### Exercise description
In the records below, find the line that contains "Image resolution: width=1083" and the line that contains "Expand the Formulate". Set down exactly those lines and every line between them, and nothing more.
----------------------------------------
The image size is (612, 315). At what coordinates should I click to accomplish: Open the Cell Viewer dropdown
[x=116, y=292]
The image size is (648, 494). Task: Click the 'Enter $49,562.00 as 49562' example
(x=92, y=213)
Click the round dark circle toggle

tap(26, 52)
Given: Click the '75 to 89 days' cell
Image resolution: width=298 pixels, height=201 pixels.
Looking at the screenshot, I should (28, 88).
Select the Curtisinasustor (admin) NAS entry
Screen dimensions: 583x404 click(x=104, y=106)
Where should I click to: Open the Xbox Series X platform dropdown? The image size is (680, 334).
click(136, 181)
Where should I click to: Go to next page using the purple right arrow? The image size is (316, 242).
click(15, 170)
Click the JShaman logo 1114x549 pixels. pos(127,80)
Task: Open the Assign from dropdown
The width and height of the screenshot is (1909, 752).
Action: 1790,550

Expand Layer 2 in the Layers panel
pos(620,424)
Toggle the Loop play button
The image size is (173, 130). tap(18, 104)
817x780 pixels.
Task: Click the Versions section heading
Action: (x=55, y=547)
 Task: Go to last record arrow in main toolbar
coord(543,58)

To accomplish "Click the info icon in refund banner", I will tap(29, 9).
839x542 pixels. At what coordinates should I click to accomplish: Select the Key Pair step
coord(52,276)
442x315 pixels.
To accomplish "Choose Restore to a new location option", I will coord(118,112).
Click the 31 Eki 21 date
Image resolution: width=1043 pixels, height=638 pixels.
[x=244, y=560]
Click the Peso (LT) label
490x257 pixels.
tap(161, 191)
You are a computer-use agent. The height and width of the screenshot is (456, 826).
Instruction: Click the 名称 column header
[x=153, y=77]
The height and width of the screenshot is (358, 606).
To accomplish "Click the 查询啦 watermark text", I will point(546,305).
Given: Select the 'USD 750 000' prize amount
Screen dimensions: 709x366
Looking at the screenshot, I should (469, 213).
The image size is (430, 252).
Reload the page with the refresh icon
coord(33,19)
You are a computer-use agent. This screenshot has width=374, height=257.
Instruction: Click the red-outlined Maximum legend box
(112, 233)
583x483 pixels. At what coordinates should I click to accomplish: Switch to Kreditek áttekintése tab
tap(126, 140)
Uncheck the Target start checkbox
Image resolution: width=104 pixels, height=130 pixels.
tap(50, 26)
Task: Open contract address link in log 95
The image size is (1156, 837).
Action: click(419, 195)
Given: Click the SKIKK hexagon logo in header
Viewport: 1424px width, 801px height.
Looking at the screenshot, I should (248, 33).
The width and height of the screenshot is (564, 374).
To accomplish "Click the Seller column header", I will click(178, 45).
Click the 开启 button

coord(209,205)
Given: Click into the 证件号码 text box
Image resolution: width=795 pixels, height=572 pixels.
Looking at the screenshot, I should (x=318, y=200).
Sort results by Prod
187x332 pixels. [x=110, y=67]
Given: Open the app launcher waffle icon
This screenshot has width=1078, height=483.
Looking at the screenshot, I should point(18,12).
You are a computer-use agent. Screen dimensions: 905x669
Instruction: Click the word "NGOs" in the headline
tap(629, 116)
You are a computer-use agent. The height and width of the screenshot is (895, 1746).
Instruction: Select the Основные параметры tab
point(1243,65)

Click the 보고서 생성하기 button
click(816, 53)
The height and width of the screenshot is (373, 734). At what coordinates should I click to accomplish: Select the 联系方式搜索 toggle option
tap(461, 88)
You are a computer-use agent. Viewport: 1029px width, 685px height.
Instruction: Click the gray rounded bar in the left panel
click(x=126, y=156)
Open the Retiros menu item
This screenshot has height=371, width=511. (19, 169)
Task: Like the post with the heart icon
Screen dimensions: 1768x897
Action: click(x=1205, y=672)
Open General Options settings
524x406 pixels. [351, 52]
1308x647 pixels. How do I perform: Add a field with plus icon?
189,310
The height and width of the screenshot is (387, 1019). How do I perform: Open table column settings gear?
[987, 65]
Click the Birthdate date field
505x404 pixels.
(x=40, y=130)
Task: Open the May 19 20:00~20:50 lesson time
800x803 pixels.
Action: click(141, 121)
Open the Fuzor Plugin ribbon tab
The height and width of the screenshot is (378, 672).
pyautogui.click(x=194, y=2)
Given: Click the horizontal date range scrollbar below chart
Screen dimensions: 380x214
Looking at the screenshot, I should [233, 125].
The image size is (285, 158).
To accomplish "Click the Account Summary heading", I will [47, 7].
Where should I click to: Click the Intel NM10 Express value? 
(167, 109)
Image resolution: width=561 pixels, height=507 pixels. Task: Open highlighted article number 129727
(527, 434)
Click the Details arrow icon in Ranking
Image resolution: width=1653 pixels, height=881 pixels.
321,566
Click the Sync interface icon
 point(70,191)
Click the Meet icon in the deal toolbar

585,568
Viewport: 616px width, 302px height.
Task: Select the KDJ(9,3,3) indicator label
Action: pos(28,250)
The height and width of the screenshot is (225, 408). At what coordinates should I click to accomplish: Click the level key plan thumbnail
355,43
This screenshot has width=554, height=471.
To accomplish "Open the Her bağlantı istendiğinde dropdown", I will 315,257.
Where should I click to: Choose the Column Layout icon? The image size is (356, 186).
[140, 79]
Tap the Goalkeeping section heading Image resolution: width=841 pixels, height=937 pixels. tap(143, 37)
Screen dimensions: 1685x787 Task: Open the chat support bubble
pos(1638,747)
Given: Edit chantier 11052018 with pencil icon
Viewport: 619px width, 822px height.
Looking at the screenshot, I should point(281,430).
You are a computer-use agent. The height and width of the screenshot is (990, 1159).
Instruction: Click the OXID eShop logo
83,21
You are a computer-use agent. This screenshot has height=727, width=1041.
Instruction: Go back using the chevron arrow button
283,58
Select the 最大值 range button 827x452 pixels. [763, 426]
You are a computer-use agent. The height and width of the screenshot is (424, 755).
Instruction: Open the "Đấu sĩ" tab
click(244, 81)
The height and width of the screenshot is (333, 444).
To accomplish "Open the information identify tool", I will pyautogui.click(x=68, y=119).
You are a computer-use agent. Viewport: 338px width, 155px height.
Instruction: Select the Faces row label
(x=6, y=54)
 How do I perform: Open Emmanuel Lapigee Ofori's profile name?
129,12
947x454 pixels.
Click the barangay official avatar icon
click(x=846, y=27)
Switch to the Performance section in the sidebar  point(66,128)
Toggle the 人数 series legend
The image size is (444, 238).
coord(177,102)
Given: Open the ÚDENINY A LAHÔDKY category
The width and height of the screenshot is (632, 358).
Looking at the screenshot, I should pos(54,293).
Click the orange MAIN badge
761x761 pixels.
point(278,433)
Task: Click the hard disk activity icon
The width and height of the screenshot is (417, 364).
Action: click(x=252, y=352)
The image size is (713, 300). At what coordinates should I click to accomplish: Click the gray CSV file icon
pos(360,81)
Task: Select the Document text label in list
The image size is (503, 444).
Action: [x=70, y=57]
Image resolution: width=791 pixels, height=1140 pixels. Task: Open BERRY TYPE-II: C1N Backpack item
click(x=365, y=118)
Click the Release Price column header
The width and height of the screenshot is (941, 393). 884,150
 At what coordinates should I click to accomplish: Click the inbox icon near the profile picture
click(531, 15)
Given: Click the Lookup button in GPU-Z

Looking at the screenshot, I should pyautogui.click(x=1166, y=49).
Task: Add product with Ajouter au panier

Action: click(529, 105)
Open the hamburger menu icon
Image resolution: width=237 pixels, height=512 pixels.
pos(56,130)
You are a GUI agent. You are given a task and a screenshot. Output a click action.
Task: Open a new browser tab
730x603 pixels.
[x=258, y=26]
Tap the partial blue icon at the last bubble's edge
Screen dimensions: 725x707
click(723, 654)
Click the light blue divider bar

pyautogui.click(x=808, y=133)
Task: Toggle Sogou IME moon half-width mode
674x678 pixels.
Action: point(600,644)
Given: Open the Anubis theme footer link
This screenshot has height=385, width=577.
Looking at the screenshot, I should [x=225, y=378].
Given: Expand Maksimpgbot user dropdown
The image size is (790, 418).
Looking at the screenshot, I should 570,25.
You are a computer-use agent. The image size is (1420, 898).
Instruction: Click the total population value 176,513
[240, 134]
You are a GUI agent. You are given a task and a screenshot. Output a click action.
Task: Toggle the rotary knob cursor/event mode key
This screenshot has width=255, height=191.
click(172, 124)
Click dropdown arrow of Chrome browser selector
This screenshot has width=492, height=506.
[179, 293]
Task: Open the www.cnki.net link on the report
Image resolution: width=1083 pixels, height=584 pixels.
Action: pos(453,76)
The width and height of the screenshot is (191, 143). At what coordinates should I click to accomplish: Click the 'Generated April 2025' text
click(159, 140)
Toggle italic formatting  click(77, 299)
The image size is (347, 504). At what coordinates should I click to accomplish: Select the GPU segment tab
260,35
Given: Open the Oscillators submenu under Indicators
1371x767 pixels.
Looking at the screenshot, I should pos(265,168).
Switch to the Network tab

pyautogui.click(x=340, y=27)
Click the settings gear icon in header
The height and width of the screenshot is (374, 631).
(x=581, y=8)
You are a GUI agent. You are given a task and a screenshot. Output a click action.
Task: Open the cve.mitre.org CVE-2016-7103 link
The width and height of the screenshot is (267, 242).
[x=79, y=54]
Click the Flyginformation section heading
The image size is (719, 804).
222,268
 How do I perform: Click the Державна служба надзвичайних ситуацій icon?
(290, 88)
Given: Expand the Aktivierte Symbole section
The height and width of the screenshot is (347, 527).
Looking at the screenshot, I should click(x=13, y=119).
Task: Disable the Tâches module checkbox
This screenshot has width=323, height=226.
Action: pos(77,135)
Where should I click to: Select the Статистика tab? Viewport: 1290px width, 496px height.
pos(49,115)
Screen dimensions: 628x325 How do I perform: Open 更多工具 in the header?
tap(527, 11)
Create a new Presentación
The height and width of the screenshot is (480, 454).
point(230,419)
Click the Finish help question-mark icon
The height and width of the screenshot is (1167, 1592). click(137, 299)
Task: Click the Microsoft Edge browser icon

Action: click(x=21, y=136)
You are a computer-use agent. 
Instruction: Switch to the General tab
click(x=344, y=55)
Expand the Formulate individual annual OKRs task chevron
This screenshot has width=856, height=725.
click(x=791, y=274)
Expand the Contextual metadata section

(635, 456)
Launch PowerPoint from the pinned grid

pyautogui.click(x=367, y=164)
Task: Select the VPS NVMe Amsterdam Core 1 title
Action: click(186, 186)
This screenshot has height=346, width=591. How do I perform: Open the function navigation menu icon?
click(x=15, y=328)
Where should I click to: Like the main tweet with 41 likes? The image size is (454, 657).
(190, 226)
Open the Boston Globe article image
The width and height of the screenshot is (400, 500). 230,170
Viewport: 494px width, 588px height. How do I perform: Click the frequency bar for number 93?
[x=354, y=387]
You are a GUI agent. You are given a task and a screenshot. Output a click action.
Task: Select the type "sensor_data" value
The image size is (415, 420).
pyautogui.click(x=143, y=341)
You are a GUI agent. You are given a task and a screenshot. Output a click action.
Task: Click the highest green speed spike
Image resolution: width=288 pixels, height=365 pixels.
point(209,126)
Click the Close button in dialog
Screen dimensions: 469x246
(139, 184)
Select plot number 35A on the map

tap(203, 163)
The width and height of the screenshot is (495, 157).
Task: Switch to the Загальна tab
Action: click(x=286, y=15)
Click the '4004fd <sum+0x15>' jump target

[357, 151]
----------------------------------------
### Answer box
Image resolution: width=1083 pixels, height=584 pixels.
Action: pos(453,76)
The width and height of the screenshot is (191, 143). At what coordinates should I click to accomplish: Click the 'Generated April 2025' text
click(159, 140)
Toggle italic formatting  click(77, 299)
The image size is (347, 504). At what coordinates should I click to accomplish: Select the GPU segment tab
260,35
Given: Open the Oscillators submenu under Indicators
1371x767 pixels.
Looking at the screenshot, I should pos(265,168).
Switch to the Network tab

pyautogui.click(x=340, y=27)
Click the settings gear icon in header
The height and width of the screenshot is (374, 631).
(x=581, y=8)
You are a GUI agent. You are given a task and a screenshot. Output a click action.
Task: Open the cve.mitre.org CVE-2016-7103 link
The width and height of the screenshot is (267, 242).
[x=79, y=54]
Click the Flyginformation section heading
The image size is (719, 804).
222,268
 How do I perform: Click the Державна служба надзвичайних ситуацій icon?
(290, 88)
Given: Expand the Aktivierte Symbole section
The height and width of the screenshot is (347, 527).
Looking at the screenshot, I should click(x=13, y=119).
Task: Disable the Tâches module checkbox
This screenshot has width=323, height=226.
Action: pos(77,135)
Where should I click to: Select the Статистика tab? Viewport: 1290px width, 496px height.
pos(49,115)
Screen dimensions: 628x325 How do I perform: Open 更多工具 in the header?
tap(527, 11)
Create a new Presentación
The height and width of the screenshot is (480, 454).
point(230,419)
Click the Finish help question-mark icon
The height and width of the screenshot is (1167, 1592). click(137, 299)
Task: Click the Microsoft Edge browser icon

Action: click(x=21, y=136)
You are a computer-use agent. 
Instruction: Switch to the General tab
click(x=344, y=55)
Expand the Formulate individual annual OKRs task chevron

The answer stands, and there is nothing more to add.